- Developer: Behold Studios
- Publishers: Dear Villagers; Paradox Interactive;
- Platforms: Android; iOS; Linux; macOS; Windows; PlayStation 4; Nintendo Switch; Xbox One;
- Release: PC, iOS, Android WW: July 27, 2017; ; PlayStation 4 WW: April 7, 2020; ; Nintendo Switch, Xbox One WW: April 8, 2020; ;
- Genre: Role-playing
- Mode: Single-player

= Galaxy of Pen & Paper =

2017 video game

Galaxy of Pen & Paper is a role-playing video game developed by Behold Studios and published by Plug In Digital and Paradox Interactive. It is a follow-up to Knights of Pen & Paper.

== Gameplay ==
Players control a group of friends who are playing a tabletop science fiction role-playing game. The stories and friends make many pop culture references to science fiction franchises and authors.
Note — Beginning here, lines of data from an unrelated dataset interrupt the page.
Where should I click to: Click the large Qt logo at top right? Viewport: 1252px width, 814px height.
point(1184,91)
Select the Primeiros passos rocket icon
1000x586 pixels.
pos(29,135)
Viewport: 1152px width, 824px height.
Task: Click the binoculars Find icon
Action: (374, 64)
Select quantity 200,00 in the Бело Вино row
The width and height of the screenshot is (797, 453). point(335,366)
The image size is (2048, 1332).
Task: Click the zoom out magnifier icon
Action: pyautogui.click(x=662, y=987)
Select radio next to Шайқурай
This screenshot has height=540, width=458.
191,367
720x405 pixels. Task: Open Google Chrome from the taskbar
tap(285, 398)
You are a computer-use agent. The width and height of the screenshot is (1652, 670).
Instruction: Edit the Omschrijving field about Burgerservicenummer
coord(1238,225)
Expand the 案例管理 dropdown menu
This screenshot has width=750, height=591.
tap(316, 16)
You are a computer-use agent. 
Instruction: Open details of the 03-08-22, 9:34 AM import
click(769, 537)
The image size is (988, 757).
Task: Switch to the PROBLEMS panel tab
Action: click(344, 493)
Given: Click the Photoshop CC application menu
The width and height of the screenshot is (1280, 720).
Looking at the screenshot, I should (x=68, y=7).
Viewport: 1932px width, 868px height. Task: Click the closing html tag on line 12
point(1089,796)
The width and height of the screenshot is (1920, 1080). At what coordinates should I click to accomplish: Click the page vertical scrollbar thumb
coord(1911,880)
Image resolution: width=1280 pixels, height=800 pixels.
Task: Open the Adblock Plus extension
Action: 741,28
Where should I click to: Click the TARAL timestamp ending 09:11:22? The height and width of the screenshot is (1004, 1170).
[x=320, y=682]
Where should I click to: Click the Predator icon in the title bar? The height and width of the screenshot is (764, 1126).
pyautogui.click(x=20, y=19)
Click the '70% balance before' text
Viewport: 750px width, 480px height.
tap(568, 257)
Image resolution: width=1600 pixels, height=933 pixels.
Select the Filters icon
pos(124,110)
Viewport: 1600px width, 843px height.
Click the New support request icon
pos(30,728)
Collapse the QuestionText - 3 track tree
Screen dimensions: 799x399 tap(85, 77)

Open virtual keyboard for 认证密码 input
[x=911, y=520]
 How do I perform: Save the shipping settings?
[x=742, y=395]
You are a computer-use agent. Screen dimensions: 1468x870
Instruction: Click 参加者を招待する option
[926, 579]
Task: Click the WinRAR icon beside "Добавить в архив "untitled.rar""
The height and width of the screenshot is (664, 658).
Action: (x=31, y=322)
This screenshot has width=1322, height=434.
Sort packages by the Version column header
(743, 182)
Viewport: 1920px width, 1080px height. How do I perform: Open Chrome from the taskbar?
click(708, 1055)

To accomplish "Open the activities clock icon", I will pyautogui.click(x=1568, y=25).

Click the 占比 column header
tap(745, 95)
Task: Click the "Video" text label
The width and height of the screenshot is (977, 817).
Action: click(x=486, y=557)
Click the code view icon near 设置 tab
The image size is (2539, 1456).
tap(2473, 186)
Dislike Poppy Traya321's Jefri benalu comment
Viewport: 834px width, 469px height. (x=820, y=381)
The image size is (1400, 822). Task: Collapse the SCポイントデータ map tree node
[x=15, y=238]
The in-game characters can perform side quests, fight turn-based battles against enemies, and engage in ship battles. It mixes retro pixel art and 3D graphics.

== Development ==
Developer Behold Studios is based in Brasília, Brazil. Paradox Interactive released Galaxy of Pen & Paper for Linux, macOS, Windows, iOS, and Android on July 27, 2017. A content update and bugfix, titled the +1 Edition, was released in November 2018. Dear Villagers released it for PlayStation 4 on April 7 and for Xbox One and Nintendo Switch on April 8, 2020.

== Reception ==
On Metacritic, Galaxy of Pen & Paper received mixed reviews for Windows and positive reviews for iOS. RPGamer said the turn-based combat is nothing special, but they enjoyed the spaceship combat. RPGFan said it has charming moments but is a missed opportunity because players never learn anything about the in-game friends who are playing the game. Pocket Gamer enjoyed the humor, pop culture references, and gameplay. They called it "brilliant, entertaining, wonderfully balanced". Gamezebo said it was not as good as Knights of Pen & Paper but was still fun. Though they encountered some bugs, they felt the humor was fresher than the fantasy-based Knights.